Intensive Herbstfarben, warmes Licht, erster Neuschnee in der Höhe und kaum mehr Touristen unterwegs. Besser hätten die Vorzeichen für unseren Ausflug in die wilde Region Aysén im Süden Chiles nicht sein können.
Ende April machten wir uns mit unserem Freund Eliot aus den USA auf, Nordpatagonien zu erkunden. Zu dritt deckten wir diverse Interessen und Fachkenntnisse ab, u.a. Fotografie, Botanik, Vogelkunde und Geografie. In dieser spektakulären Umgebung, wie Aysén sie bietet, kam jeder voll und ganz auf seine Kosten. San Rafael Patagonien Marmorkathedralen Herbst
Chilenische Region Aysén
Das Gebiet an der mythischen Carretera Austral ist Teil der chilenischen Region Aysén. Letztere ist flächenmässig die drittgrösste Region des Landes, weist aber sowohl absolut wie auch relativ (Einwohner pro km2) die dünnste Besiedlung auf. Statt viele Häuser und Infrastrukturen erwarten uns in Aysén vorwiegend Wälder, Seen, Flüsse, Berge und Steppenlandschaften. Ein Traum für jeden Naturliebhaber! San Rafael Patagonien Marmorkathedralen Herbst
Tor zum Pazifik und zur Welt
Unsere Eintrittspforte in die Region Aysén ist der Flughafen von Balmaceda. Dieser liegt nur wenige Kilometer von der Grenze zu Argentinien entfernt, rund eine Autostunde ausserhalb der Regionshauptstadt Coyhaique. Die Landschaft dort ist leicht hügelig, von Steppenvegetation bedeckt und relativ trocken. In den kommenden rund drei Stunden ändert sich das Bild dann völlig. Wir fahren auf einer gut ausgebauten Strasse westwärts, vorbei an Coyhaique und durch die eindrückliche Schlucht des Rio Simpson, bis wir in das breite Mündungsgebiet des Rio Aysén gelangen. Das ehemalige Tor zum Pazifik – Puerto Aysén – lassen wir aussen vor und fahren direkt nach Puerto Chacabuco.
San Rafael Patagonien
Gleich zwei Seehäfen so nahe beieinander, mag sich der Leser nun fragen, macht das Sinn? Nun, wie es der Name vermuten lässt, war Puerto Aysén tatsächlich einst ein wichtiger Hafen. Via den Fluss Aysén verkehrten die Schiffe zwischen der Kleinstadt und dem Meer. Mitte des 20. Jahrhunderts jedoch führten vermehrte Geschiebetransporte zur einer Verklausung des Flusses, wodurch er für die grossen Schiffe unpassierbar wurde. Damit war Puerto Aysén nicht mehr ausreichend an das Meer angebunden. Es musste eine neue Hafenanlage gebaut werden, direkt am Ufer des Aysén-Fjords, im heutigen Puerto Chacabuco.

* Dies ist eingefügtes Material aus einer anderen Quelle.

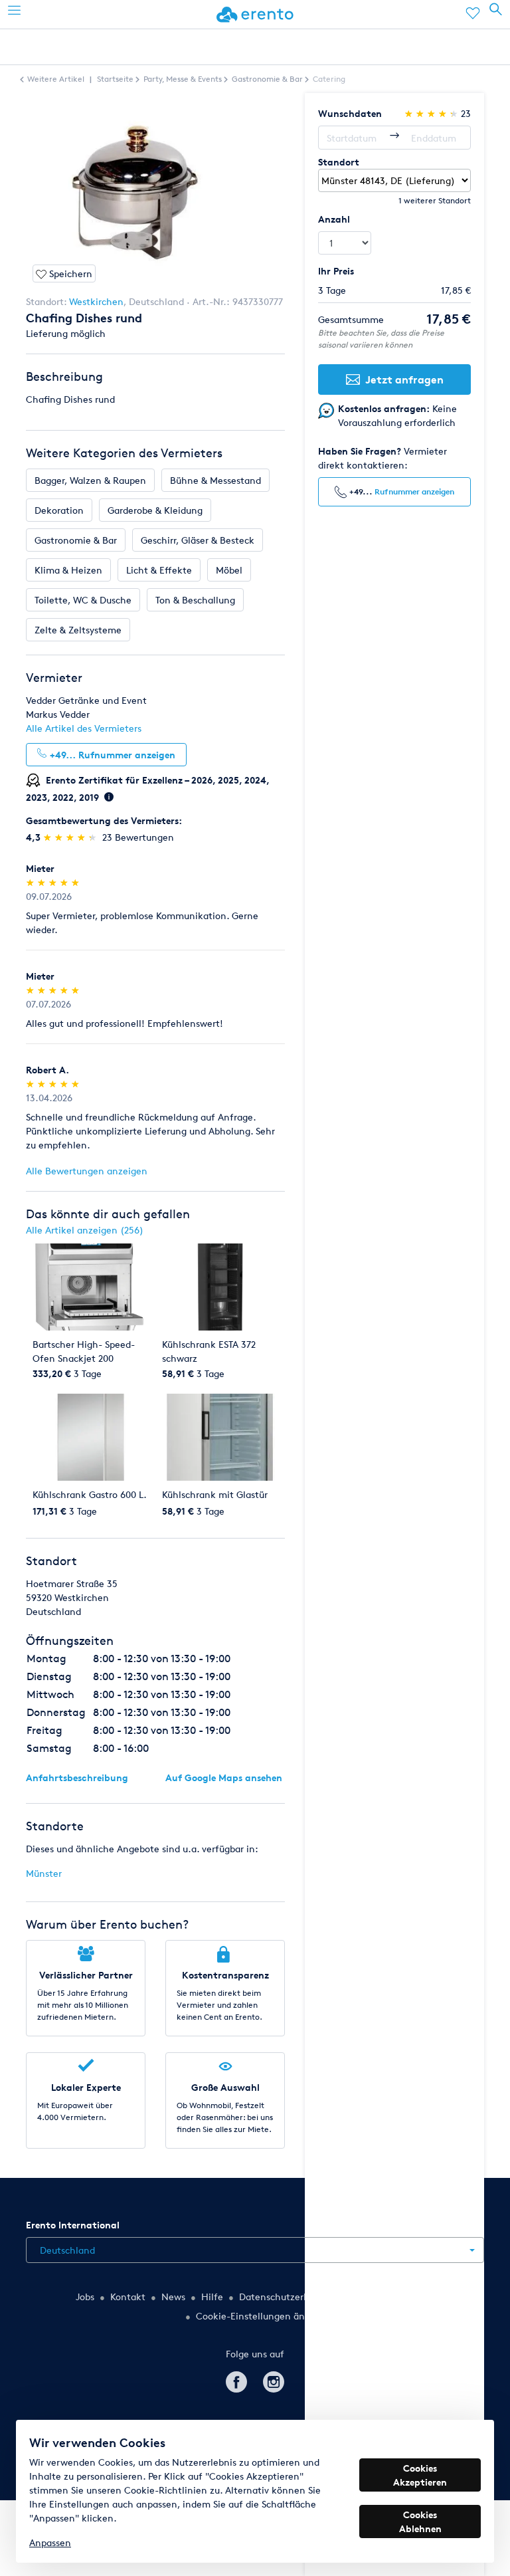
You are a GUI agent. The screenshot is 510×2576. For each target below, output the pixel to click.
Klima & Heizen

Bootsausflug zur Laguna San Rafael
Am zweiten Tag unserer Reise steht ein aufregender Bootsausflug auf dem Programm. Wir fahren zur Laguna San Rafael, die sich im gleichnamigen Nationalpark befindet. Der Gletscher San Rafael ist eine von mehr als 20 Eiszungen, die vom Nördlichen Patagonischen Eisfeld her talwärts fliessen. Den ganzen Tag über jagt ein Höhepunkt den anderen. Die Menschenleere; die endlosen, tiefgrünen Wälder; die Berge, die steil aus den Fjorden ragen; die kalte, frische Luft und dann natürlich die Laguna San Rafael selbst und der kalbernde Gletscher. Die intensiven und diversen Blautöne von Wasser und Eis sind schlicht unbeschreiblich. Im Wasser schwimmen Eisberge, darauf ruhen sich nicht selten Seeleoparden aus. An Land reihen sich kleinere Eisblöcke wie Perlen aneinander. Wir fühlen uns in einer anderen Welt.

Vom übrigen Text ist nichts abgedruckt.